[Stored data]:
--- BEGIN ---
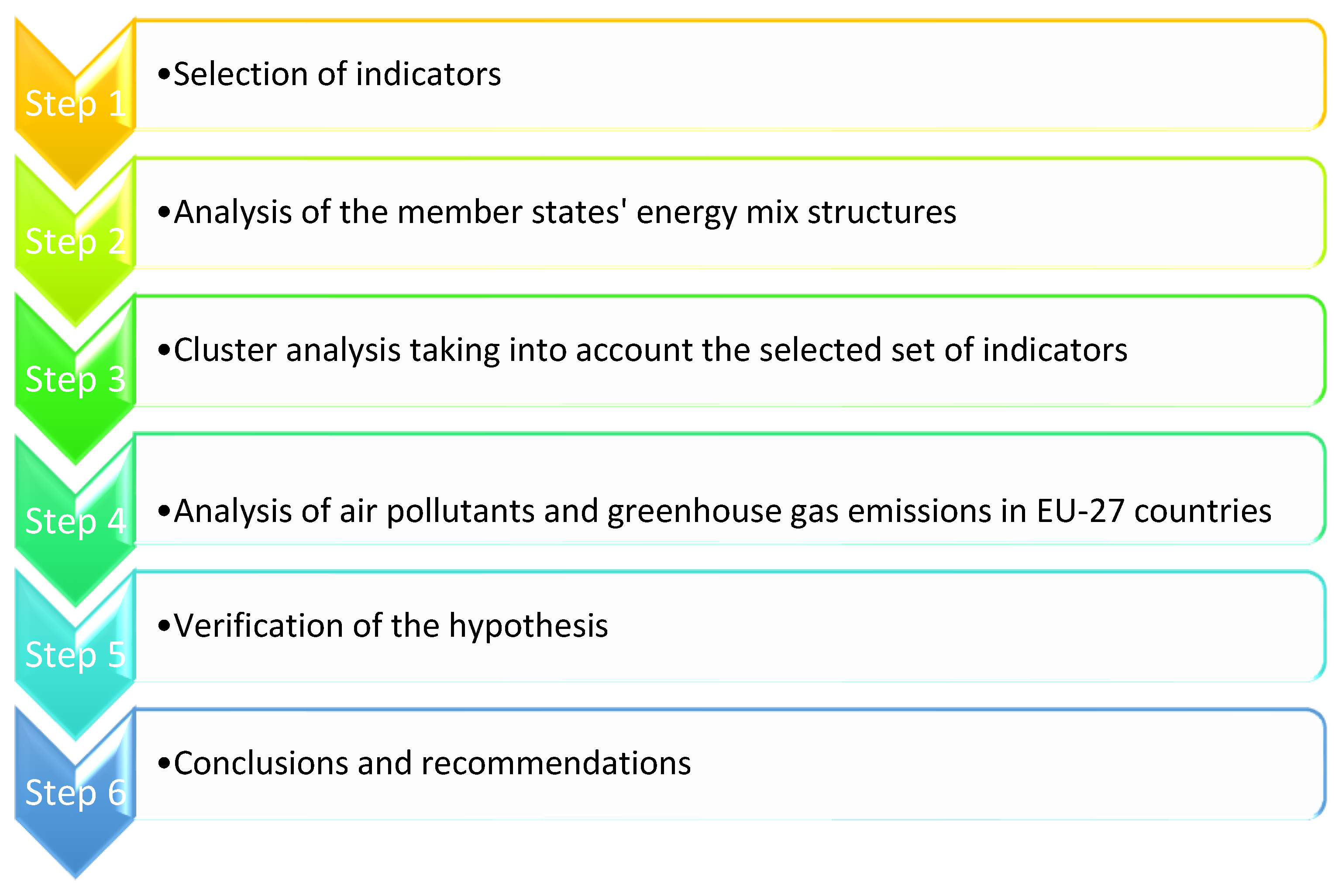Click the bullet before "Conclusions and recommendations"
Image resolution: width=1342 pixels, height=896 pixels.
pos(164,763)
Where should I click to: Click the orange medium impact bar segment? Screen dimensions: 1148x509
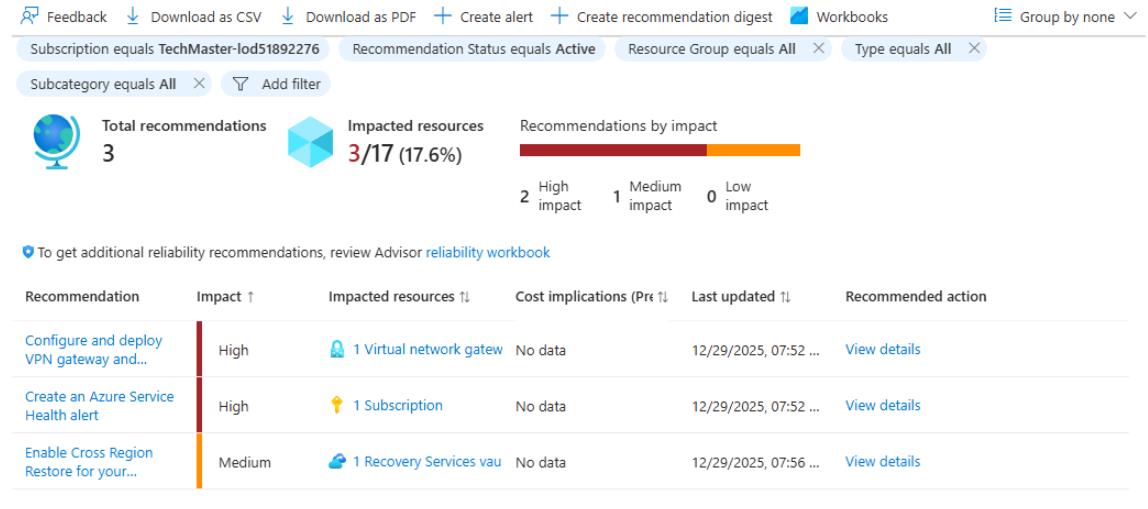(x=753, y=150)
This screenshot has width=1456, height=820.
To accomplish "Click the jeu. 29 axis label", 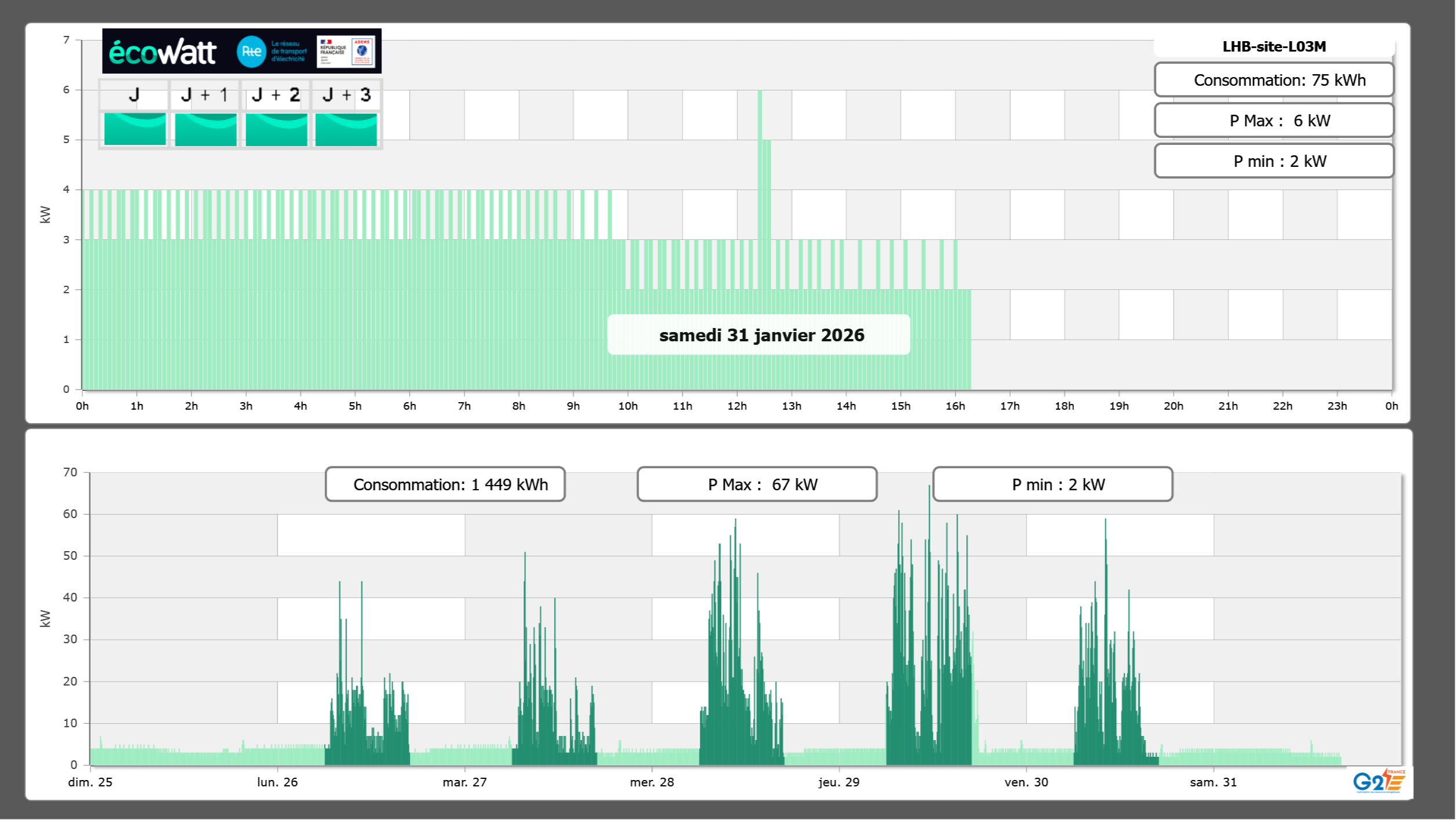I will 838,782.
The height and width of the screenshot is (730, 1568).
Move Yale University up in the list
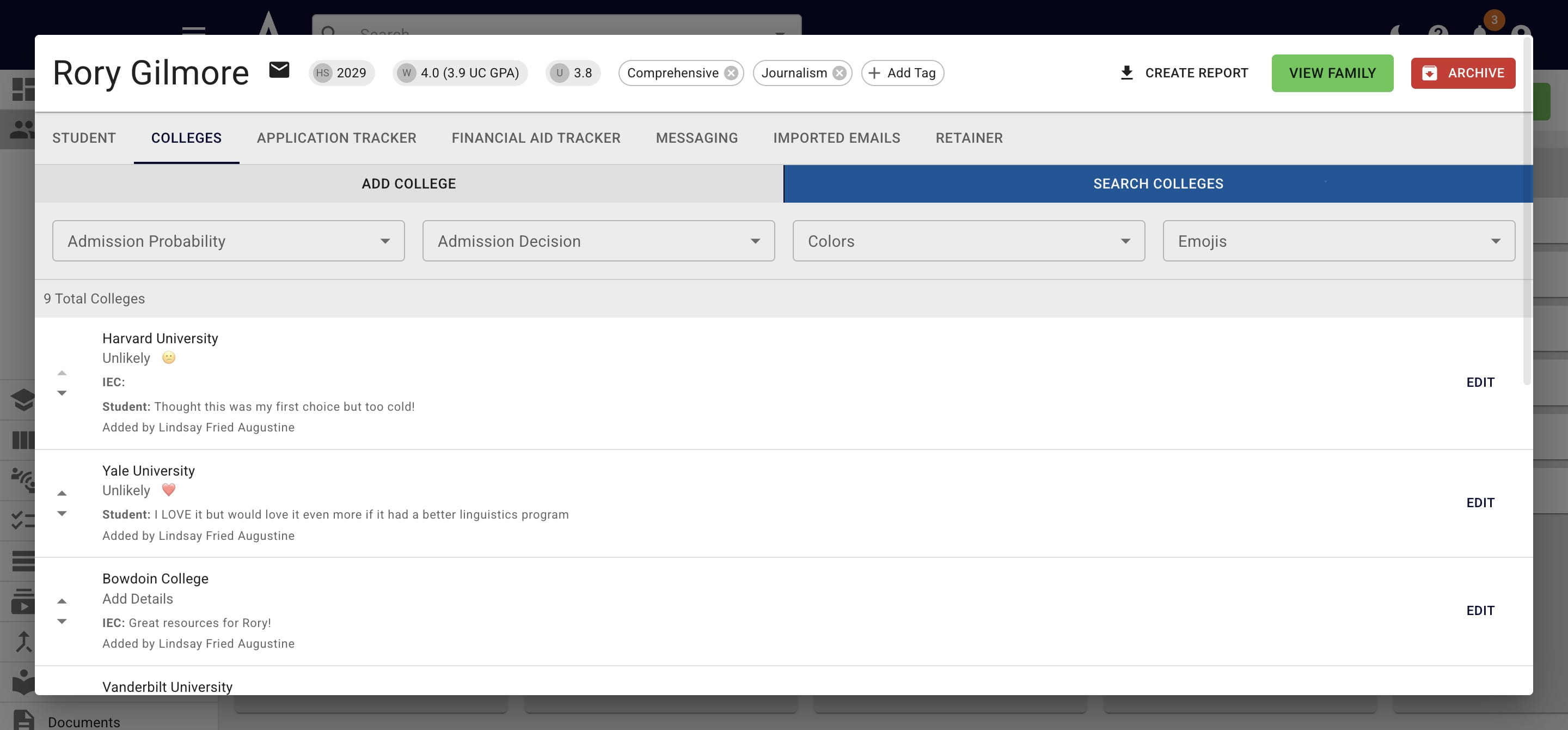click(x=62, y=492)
--- END ---
[Task objective]: List every line in the listing above that contains the string "screenshot", treating case as significant.

[Expected answer]:
This screenshot has width=1456, height=820.
The height and width of the screenshot is (730, 1568).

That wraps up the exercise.